3. Psicologia dello sviluppo e dei processi educativi (PSPE, d.m. 270/2004) organizzato assieme al Dipartimento di Scienze Umane per la Formazione: 140 posti al primo anno;

4. Teoria e Tecnologia della Comunicazione (TTC, d.m. 270/2004), organizzato assieme al Dipartimento di Informatica, Sistemistica e Comunicazione.

Regolamenti didattici, piano degli studi e crediti formativi a scelta

I “Regolamenti didattici” dei CdL e dei CdLM designano i loro insegnamenti, ripartiti per anni e per affinità di natura teorica o applicativa.

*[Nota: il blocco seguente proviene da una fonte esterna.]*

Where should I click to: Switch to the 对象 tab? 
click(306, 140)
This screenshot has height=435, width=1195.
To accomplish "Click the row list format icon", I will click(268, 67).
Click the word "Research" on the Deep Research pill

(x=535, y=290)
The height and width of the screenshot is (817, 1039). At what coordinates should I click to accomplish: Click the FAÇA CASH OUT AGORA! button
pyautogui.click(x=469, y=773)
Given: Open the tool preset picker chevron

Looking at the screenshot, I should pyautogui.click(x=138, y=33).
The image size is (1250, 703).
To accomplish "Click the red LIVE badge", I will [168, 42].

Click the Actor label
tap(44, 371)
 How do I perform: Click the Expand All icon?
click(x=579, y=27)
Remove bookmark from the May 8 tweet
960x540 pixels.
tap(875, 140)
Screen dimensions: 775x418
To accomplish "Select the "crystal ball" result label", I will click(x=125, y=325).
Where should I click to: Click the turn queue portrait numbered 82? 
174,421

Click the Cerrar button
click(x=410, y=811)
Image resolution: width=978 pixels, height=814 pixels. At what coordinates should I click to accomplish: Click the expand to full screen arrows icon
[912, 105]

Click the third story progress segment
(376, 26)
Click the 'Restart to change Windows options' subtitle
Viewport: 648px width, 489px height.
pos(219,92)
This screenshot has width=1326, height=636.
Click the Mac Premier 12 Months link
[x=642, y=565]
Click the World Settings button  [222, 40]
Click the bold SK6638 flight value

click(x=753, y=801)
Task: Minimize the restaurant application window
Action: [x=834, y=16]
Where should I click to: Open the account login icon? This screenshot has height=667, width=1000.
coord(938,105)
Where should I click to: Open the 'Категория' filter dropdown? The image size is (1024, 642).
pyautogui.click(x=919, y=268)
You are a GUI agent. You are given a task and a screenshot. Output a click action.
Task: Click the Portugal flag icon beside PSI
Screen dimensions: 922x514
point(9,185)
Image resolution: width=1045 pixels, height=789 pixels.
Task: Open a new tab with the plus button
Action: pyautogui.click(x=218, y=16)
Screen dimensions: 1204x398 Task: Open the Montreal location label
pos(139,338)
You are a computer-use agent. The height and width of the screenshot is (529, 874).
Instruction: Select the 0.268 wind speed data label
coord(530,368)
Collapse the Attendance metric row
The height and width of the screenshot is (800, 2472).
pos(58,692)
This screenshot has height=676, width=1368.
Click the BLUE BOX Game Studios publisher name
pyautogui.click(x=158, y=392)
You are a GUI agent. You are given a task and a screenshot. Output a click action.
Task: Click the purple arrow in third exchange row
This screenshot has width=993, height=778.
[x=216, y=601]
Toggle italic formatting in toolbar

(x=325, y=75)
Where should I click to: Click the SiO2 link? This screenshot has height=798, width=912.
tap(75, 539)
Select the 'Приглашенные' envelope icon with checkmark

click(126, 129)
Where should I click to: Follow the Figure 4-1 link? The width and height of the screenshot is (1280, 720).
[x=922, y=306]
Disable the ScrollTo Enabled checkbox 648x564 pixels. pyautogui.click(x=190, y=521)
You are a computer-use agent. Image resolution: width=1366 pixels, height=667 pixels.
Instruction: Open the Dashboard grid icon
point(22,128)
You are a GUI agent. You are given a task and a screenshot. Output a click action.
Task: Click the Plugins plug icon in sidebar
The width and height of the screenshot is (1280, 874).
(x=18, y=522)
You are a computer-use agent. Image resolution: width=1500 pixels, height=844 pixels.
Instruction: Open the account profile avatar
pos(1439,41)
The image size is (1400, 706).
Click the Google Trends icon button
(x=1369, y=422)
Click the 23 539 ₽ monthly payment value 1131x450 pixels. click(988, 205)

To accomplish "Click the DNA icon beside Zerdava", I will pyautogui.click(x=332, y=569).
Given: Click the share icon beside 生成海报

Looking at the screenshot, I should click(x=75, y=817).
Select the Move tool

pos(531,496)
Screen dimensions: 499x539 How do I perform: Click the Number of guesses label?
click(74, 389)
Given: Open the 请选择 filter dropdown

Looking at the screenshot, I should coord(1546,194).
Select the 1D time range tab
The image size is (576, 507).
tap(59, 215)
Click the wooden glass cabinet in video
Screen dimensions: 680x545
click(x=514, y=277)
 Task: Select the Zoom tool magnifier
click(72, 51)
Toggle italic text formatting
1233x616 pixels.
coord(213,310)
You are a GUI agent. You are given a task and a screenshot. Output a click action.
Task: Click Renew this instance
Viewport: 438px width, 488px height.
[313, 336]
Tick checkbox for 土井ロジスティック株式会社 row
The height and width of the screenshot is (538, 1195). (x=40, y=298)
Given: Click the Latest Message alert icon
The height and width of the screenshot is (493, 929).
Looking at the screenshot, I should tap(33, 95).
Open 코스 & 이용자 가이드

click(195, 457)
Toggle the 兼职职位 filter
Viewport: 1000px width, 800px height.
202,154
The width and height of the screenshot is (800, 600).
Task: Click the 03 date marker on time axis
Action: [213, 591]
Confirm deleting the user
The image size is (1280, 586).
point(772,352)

In buona sostanza, i Regolamenti didattici sono le tabelle annuali di ciascun Corso di laurea triennale o magistrale. Per conoscere gli insegnamenti accessibili nel proprio percorso di studi, ogni studente deve riferirsi al regolamento didattico relativo alla sua “coorte”, cioè al suo anno di prima iscrizione in quel CdL. Altra cosa è il piano degli studi. Quest’ultimo è l’insieme di insegnamenti e laboratori che ogni studente sceglie di seguire durante un corso di studi. Si tratta insomma del curriculum personale di ogni studente, che deve essere sottoposto all’approvazione degli organi competenti. Gli studenti che lo scorso anno hanno presentato il loro piano degli studi possono o portarlo a termine oppure modificarlo. Ogni CdL o CdLM prevede un certo numero di CFU che lo studente può liberamente decidere come acquisire. Si può usare questa quota di crediti per sostenere un esame di un altro percorso formativo di pari livello (cioè un insegnamento triennale per gli studenti di CdL e un insegnamento magistrale per gli studenti di CdLM), ovviamente prendendo accordi con i rispettivi docenti. Nel regolamento di ciascun corso di studi sono specificate le tipologie e le modalità con le quali è possibile acquisire i CFU a scelta dello studente.